2007 November 11 Sunday
When Will Oil Demand Destruction Kick In?

Oil prices are approaching a point where total demand might start dropping.

Société Générale's "Oil Burden" index, which measures oil price impact on global gross domestic product and has a base of 100 set in 1975, sat at just 75 at the end of last year - when average prices were $30 below current levels. While the company hasn't crunched the index numbers at current prices, "We have a feeling we are now approaching the 100 [index] level," he said. He noted that energy costs are now eating about 4 per cent of U.S. disposable income - similar to levels at the heights of the 1970s oil crises.

He suggested $120 a barrel could represent the level at which oil's damage would be on par with the 1970s. But others feel the threshold could be even higher - because the emerging-market economies that have been driving demand growth seem less bothered by high prices than their developed-world counterparts.

In the early 1980s world oil demand shrank as all the projects and changes in lifestyle made to reduce the burden of high oil prices began to take effect. Shifts toward more fuel efficient cars, changes in industrial processes, and the installation of more insulation all cut demand. At some point the collective decisions of many participants in the world economy will lead to demand reduction. But at what price of oil?

Developed countries (the United States especially) will cut back their oil demand sooner than the developing Asian countries will. Part of that difference is due to more rapid Asian economic development. Faster development means a faster rise in the demand for energy.

This means that US demand will start declining first. Yet in spite of that US demand decline total demand might not drop when US demand drops. So prices might keep going up. US demand destruction will just free up oil for use by China and India. Lifestyle changes and industrial restructuring in the US in the 1980s lowered the price of oil for the US and the US economy benefited from that price decline. But this time around the US restructuring and investment in energy saving capital equipment will not deliver an energy price decrease.

Just how far oil prices rise will depend on how soon and how rapidly demand destruction occurs. The price of oil has gotten high enough to wake up people. Car buying habits have shifted in the direction of smaller ones. Entrepreneurs, venture capitalists, and managers of big corporations are looking for ideas on how to save on energy costs and how to develop products that will let others cut costs.
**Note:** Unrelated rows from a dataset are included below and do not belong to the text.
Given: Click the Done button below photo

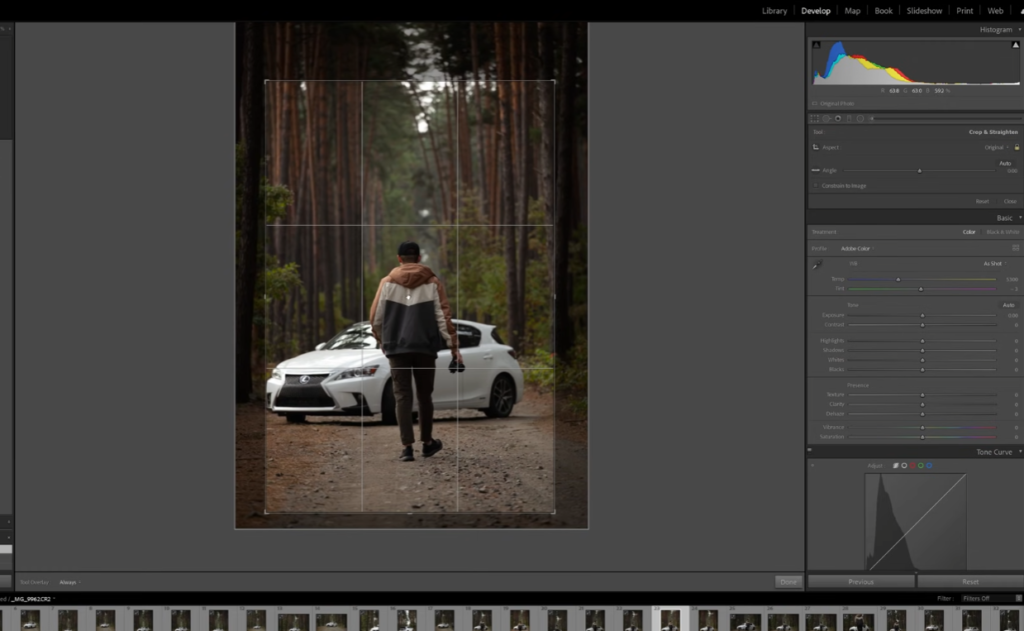Looking at the screenshot, I should 788,582.
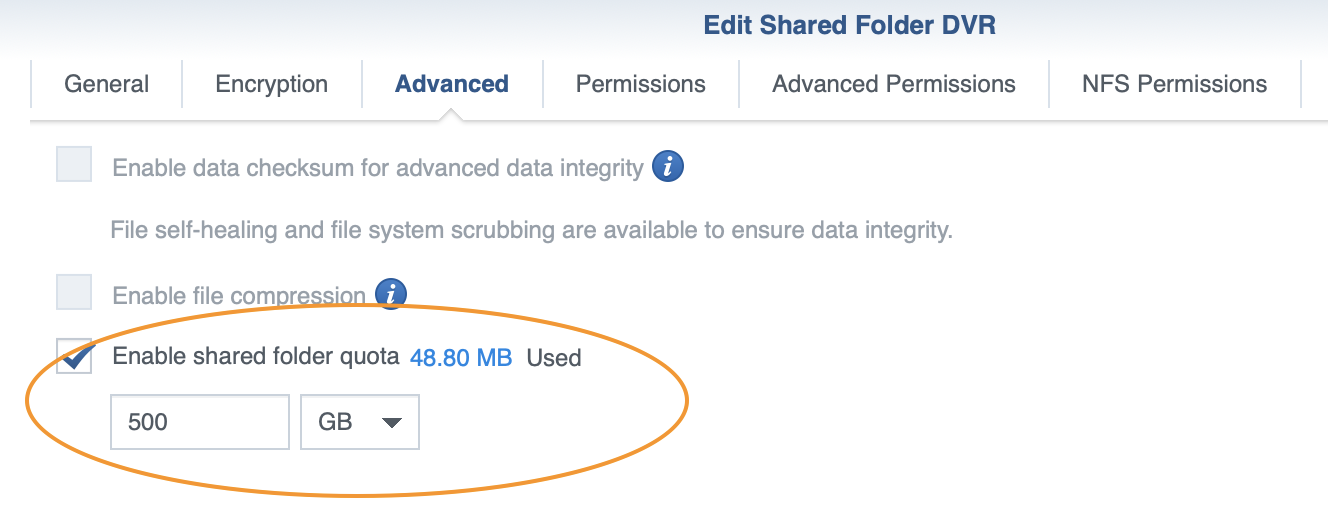This screenshot has width=1328, height=528.
Task: Open the Advanced Permissions tab
Action: point(894,84)
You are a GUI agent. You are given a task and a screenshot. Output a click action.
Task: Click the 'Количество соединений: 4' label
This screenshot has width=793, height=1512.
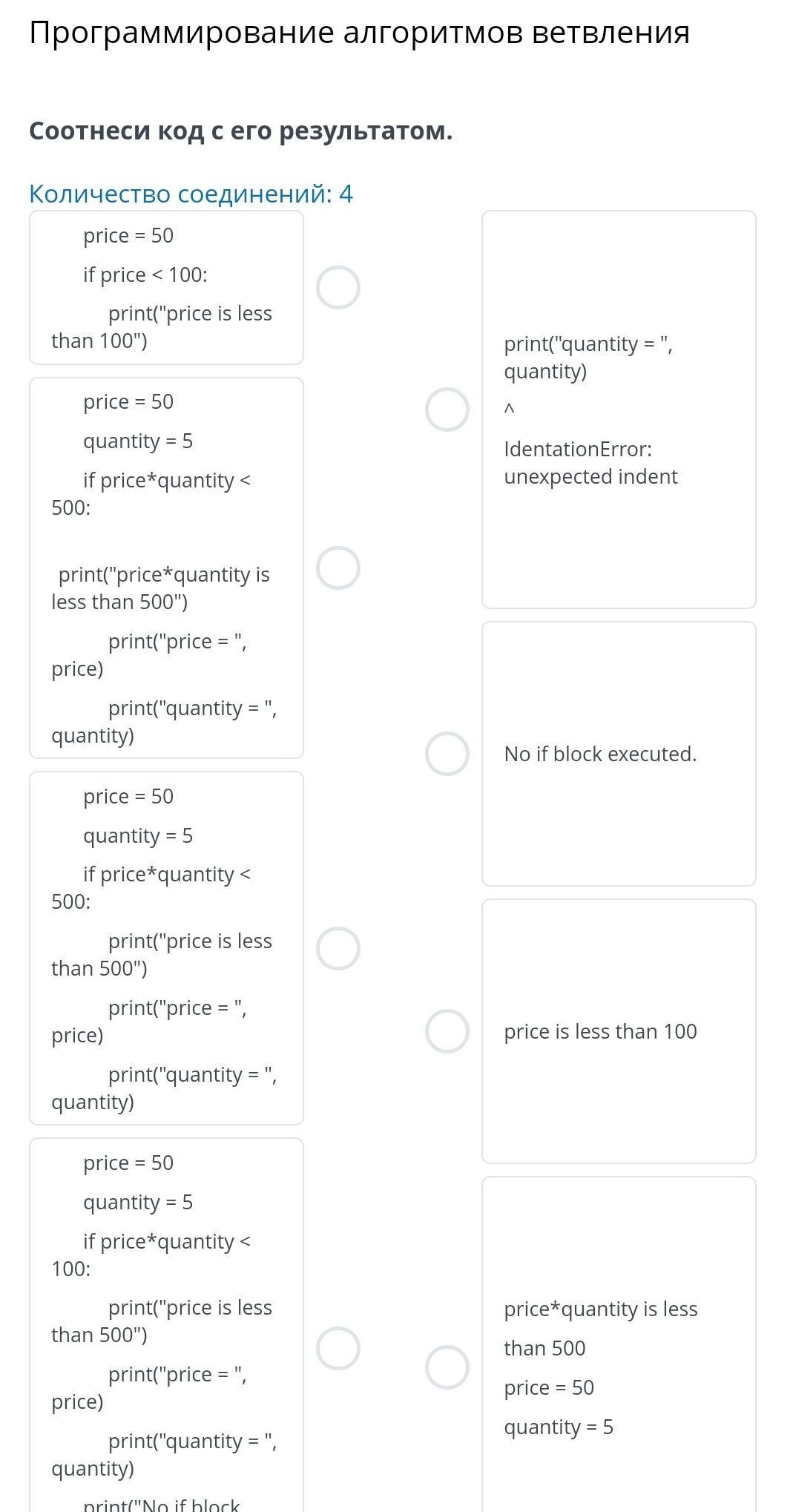point(191,194)
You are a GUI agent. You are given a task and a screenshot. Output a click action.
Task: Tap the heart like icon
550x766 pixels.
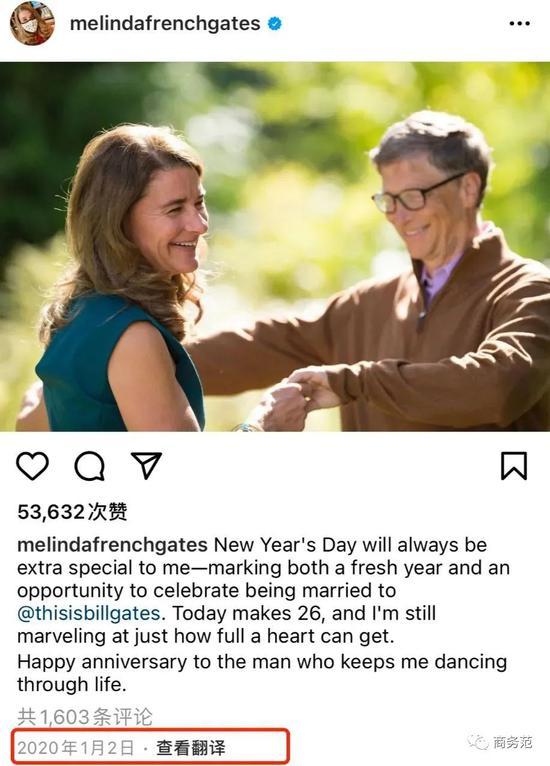[x=32, y=466]
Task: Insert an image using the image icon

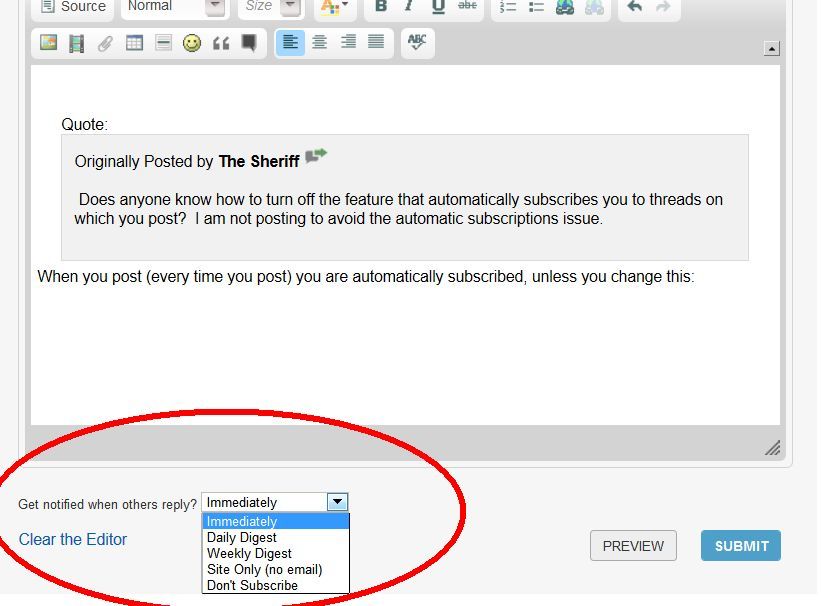Action: pyautogui.click(x=48, y=43)
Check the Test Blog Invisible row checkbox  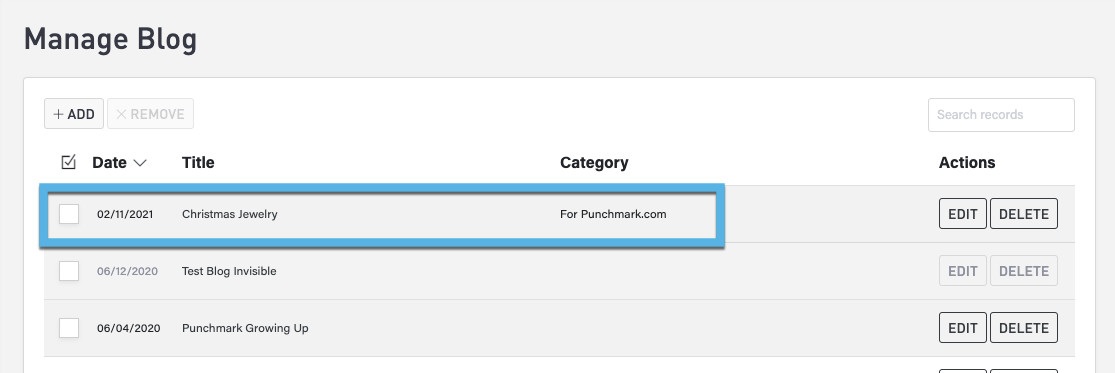click(69, 271)
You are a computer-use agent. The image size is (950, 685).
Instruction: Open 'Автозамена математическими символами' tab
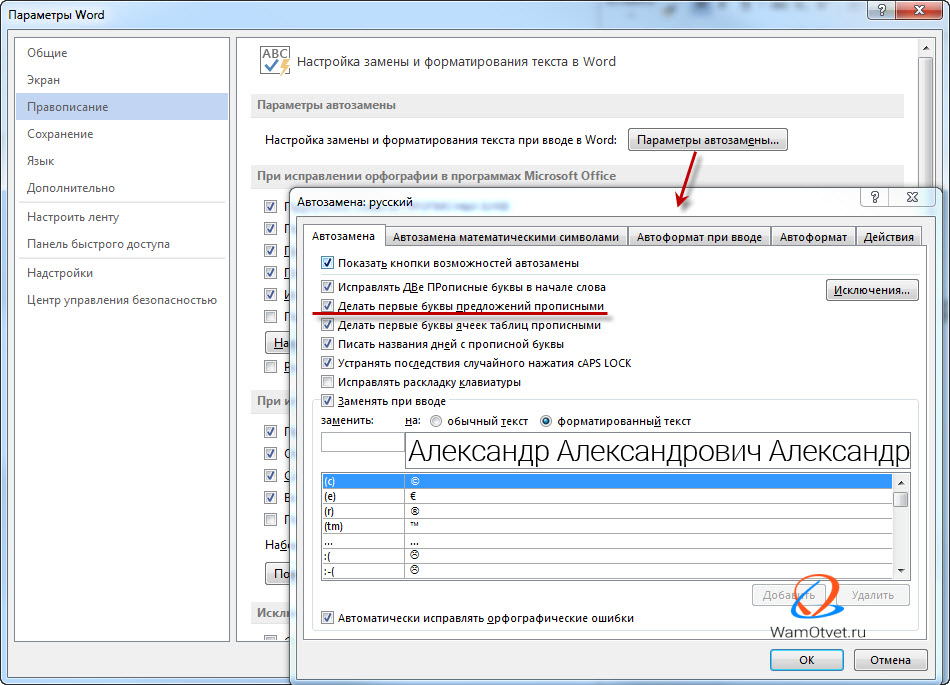pyautogui.click(x=506, y=237)
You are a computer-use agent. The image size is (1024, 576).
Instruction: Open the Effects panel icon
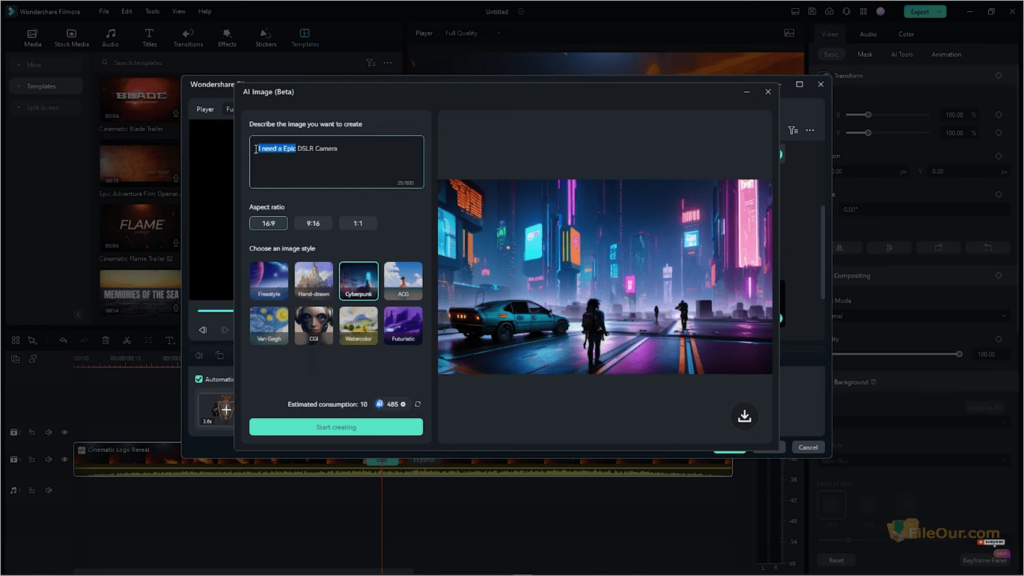click(x=227, y=36)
The rising energy prices are going to cause a big burst of policy making in national governments. Corporations will line up for and against the many proposals. An interesting article in the Wall Street Journal about Dow Chemical's positions on energy policy highlight the many interests which drive corporate decisions on energy policy.

Sometimes, because Dow is so sprawling, its stake in an energy-policy fight isn't clear even to the company. Consider a pending House proposal to require electric utilities to generate 15% of their power from renewable sources by 2020.

It sounds good to Mr. Ellebracht, the R&D chief in the unit developing solar technology. In fact, it sounds doubly good: The proposal would let utilities meet the rule partly by raising energy efficiency -- and Mr. Ellebracht's unit makes insulation, too.

But the idea worries two other Dow fiefs. The people who operate power plants at Dow chemical factories fret that a mandate on use of energy from renewable sources might require Dow itself to buy costly renewable power. And the people who buy natural gas as a factory raw material worry that the mandate might actually raise gas prices.

All of this corporate calculation on which policy proposals to support will become largely irrelevant if we break out of the world oil production plateau with a downward turn in oil production. Government policies will have little effect as compared to declining oil production.

Which way oil production is going to break - up or down - is probably the biggest economic question we face right now. It is even more important than the rise of Asia or the retirement of the baby boomers. A downward break will throw us into something akin to an economic depression.

Share |      By Randall Parker at 2007 November 11 08:50 PM  Economics Energy

Kenelm Digby said at November 12, 2007 3:24 AM:

Basically, the only 'law' in economics that actually means anything is the law of supply and demand.
If the need for a certain commodity is great enough people are prepared to pay exhorbitant prices in order to satisfy their need - think of the ridiculous level of house prices in England, where houses are all but unaffordable to 90% of the population, but the prices just won't budge - after all everyone needs a roof over their head and by hook and by crook people get the money from somewhere to satisfy this most basic and primal of demands.
Similarly consider the exhorbitant price of cigarettes in England, and how little the ridiculous price for a pack 0f 20 ($12 equivalent) has destroyed demand as the government health watchdogs want it to.
Other examples abound - usually of illicit goods such as hard drugs.
I would put the demand for gasoline in particular and oil in general into the category of one of those products that satisfy a primal, unsatisfiable deamand and which therefore no 'exhorbitant' price will destroy the demand for.